» **REQUIREMENT**
Render the material below as a JSON list of strings, one string per line, with blank lines omitted.
--- Start of SUPPLIED RECORDS ---
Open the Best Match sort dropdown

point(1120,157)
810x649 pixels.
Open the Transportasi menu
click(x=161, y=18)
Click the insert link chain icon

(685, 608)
--- End of SUPPLIED RECORDS ---
» **TASK RESULT**
[
  "Open the Best Match sort dropdown",
  "point(1120,157)",
  "810x649 pixels.",
  "Open the Transportasi menu",
  "click(x=161, y=18)",
  "Click the insert link chain icon",
  "(685, 608)"
]